阅读摘录

6. 从外网访问 k8s 集群发生认证错误

6.1. 版本

$ kubectl version
Client Version: v1.32.3
Kustomize Version: v5.5.0
Server Version: v1.32.0

6.2. 问题

在外网的一台主机上获得内网 k8s 的配置 (/etc/kubernetes/admin.conf) 并修改 cluster.server 为外部 IP, 访问时发生错误:

$ kubectl get nodes
E0422 17:19:49.305258   18755 memcache.go:265] "Unhandled Error" err="couldn't get current server API group list: Get \"https://10.220.70.56:6443/api?timeout=32s\": tls: failed to verify certificate: x509: certificate is valid for 10.96.0.1, 10.225.4.51, not 10.220.70.56"
E0422 17:19:49.314452   18755 memcache.go:265] "Unhandled Error" err="couldn't get current server API group list: Get \"https://10.220.70.56:6443/api?timeout=32s\": tls: failed to verify certificate: x509: certificate is valid for 10.96.0.1, 10.225.4.51, not 10.220.70.56"
E0422 17:19:49.324279   18755 memcache.go:265] "Unhandled Error" err="couldn't get current server API group list: Get \"https://10.220.70.56:6443/api?timeout=32s\": tls: failed to verify certificate: x509: certificate is valid for 10.96.0.1, 10.225.4.51, not 10.220.70.56"
E0422 17:19:49.332572   18755 memcache.go:265] "Unhandled Error" err="couldn't get current server API group list: Get \"https://10.220.70.56:6443/api?timeout=32s\": tls: failed to verify certificate: x509: certificate is valid for 10.96.0.1, 10.225.4.51, not 10.220.70.56"

利用资料
1. 根据上面这段关于 k8s 认证错误的文字，回答下列问题：
(a) 服务器端的版本是多少？
(b) 从内网获得的是哪个配置文件？
(c) 错误信息中，证书对哪些 IP 有效？
2. 接续上面这段关于 k8s 认证错误的文字，从它停下的地方往下写。

收集的数据:
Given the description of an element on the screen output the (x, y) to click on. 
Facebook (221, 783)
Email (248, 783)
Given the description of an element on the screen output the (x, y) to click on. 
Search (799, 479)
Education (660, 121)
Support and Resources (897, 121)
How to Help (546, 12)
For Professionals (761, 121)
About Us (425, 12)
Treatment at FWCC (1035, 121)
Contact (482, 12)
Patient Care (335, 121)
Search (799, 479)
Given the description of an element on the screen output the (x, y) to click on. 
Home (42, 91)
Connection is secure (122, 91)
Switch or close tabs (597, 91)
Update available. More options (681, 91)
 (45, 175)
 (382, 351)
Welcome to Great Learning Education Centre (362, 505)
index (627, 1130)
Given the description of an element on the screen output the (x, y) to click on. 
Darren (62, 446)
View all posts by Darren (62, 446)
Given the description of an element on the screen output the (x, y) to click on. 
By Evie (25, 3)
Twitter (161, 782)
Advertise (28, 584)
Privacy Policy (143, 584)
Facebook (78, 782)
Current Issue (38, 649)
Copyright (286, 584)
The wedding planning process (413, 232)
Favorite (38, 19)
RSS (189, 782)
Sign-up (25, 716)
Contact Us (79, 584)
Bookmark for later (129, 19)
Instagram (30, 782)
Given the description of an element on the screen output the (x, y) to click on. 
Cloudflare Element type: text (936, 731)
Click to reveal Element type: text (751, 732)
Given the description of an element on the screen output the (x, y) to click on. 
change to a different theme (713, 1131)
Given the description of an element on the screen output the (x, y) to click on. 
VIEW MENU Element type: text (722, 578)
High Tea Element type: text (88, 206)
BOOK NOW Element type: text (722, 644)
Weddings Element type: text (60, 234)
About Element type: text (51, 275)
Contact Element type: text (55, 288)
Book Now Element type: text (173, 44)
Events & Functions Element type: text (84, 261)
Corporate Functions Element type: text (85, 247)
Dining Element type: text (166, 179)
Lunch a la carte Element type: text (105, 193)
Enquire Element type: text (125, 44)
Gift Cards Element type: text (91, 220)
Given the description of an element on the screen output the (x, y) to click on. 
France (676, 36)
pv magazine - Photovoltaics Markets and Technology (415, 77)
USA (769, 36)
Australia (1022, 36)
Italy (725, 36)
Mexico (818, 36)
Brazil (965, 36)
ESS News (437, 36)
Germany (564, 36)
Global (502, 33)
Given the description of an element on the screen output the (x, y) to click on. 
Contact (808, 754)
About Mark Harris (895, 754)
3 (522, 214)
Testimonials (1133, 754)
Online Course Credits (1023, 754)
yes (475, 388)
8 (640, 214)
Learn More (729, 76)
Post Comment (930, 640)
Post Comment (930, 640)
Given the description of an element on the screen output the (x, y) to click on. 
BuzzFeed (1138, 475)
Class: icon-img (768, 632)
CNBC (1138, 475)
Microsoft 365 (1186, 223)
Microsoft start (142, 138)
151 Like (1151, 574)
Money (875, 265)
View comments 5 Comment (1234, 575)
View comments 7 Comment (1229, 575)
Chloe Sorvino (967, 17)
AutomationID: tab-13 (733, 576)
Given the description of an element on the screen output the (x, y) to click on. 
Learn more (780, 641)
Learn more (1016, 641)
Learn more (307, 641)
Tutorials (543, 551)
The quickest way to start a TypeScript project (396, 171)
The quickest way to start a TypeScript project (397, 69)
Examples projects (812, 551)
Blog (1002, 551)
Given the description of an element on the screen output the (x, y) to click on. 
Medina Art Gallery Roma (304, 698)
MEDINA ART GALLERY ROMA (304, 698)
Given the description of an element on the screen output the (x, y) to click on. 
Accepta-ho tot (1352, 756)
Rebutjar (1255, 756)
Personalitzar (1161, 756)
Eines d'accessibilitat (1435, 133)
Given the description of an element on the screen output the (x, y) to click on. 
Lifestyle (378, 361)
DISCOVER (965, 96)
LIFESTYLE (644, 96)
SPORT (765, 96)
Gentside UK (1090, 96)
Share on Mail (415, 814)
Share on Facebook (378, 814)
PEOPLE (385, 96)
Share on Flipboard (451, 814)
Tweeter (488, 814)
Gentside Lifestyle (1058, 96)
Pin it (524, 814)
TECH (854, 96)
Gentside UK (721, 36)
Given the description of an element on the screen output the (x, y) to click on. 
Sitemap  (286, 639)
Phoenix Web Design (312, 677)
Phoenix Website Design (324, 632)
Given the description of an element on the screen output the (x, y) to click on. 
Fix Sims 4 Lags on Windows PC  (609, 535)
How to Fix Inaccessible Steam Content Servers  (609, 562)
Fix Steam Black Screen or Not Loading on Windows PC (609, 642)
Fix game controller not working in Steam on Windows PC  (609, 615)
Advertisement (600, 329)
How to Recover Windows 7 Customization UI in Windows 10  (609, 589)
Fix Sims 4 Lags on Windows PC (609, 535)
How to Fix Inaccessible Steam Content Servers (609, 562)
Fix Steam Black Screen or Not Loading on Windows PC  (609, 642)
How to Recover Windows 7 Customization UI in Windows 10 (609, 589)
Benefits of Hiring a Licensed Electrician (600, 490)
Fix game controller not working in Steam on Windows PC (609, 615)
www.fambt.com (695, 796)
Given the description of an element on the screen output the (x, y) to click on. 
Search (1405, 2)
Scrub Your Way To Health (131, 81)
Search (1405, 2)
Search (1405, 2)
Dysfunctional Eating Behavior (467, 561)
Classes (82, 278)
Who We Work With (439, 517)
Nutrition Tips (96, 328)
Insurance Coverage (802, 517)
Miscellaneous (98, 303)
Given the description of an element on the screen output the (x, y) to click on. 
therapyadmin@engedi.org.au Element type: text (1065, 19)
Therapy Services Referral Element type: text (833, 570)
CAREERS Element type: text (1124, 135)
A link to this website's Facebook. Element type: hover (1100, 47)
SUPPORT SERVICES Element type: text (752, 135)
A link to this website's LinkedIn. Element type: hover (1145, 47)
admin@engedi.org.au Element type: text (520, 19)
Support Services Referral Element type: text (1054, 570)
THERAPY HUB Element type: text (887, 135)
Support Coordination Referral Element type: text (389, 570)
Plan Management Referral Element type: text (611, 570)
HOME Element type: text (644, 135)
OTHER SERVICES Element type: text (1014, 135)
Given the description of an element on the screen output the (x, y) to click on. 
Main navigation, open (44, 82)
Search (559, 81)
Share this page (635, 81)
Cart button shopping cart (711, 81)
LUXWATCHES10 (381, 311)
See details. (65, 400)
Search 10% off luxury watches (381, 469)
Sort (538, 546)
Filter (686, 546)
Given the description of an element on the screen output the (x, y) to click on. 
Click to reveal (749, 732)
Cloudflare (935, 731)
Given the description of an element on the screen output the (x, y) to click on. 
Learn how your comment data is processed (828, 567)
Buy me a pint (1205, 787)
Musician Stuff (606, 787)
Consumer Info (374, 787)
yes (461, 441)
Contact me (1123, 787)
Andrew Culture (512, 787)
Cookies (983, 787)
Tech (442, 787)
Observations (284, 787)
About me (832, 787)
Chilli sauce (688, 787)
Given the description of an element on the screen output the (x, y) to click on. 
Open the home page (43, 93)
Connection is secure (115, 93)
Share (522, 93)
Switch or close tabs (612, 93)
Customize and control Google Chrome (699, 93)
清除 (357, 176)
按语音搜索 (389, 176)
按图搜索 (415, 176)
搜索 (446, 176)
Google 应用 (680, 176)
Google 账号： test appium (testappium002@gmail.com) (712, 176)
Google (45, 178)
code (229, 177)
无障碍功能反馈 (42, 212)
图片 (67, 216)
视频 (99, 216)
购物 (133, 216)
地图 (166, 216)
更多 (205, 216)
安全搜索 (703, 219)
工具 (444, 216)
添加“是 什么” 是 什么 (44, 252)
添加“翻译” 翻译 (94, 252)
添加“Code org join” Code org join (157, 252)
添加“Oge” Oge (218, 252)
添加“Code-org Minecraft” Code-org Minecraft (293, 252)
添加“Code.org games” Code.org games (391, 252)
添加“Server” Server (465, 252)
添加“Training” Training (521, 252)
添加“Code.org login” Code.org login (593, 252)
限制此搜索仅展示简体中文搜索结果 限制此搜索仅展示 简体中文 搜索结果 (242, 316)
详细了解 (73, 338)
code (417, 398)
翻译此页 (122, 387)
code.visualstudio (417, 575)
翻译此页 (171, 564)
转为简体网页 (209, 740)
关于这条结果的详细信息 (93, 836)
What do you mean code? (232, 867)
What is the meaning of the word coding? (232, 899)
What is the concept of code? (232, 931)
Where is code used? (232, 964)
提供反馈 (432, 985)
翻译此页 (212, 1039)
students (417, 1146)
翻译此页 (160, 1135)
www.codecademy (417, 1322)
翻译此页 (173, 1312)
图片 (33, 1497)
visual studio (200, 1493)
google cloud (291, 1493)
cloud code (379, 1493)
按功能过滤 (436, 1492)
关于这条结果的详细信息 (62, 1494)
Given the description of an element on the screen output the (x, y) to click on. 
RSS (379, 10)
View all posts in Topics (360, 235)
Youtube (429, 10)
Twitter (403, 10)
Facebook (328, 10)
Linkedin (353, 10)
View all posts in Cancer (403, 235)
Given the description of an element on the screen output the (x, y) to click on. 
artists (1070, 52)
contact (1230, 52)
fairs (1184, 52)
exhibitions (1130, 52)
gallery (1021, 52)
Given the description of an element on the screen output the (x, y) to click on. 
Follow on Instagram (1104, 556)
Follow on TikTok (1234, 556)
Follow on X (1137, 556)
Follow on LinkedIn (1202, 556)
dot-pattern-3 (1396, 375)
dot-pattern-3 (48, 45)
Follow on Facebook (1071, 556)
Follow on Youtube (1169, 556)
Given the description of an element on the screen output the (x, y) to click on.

参考答案
1.
(a) v1.32.0
(b) /etc/kubernetes/admin.conf
(c) 10.96.0.1 和 10.225.4.51

2.
E0422 17:19:49.343653   18755 memcache.go:265] "Unhandled Error" err="couldn't get current server API group list: Get \"https://10.220.70.56:6443/api?timeout=32s\": tls: failed to verify certificate: x509: certificate is valid for 10.96.0.1, 10.225.4.51, not 10.220.70.56"
Unable to connect to the server: tls: failed to verify certificate: x509: certificate is valid for 10.96.0.1, 10.225.4.51, not 10.220.70.56

6.3. 原因

在 control-plane 节点上执行以下命令解析 apiserver 证书:

$ openssl x509 -noout -text -in /etc/kubernetes/pki/apiserver.crt | grep IP
                DNS:las0, DNS:kubernetes, DNS:kubernetes.default, DNS:kubernetes.default.svc, DNS:kubernetes.default.svc.cluster.local, IP Address:10.96.0.1, IP Address:10.225.4.51

可见认证的 IP 地址不包括我们使用的外部 IP, 这就是失败的原因。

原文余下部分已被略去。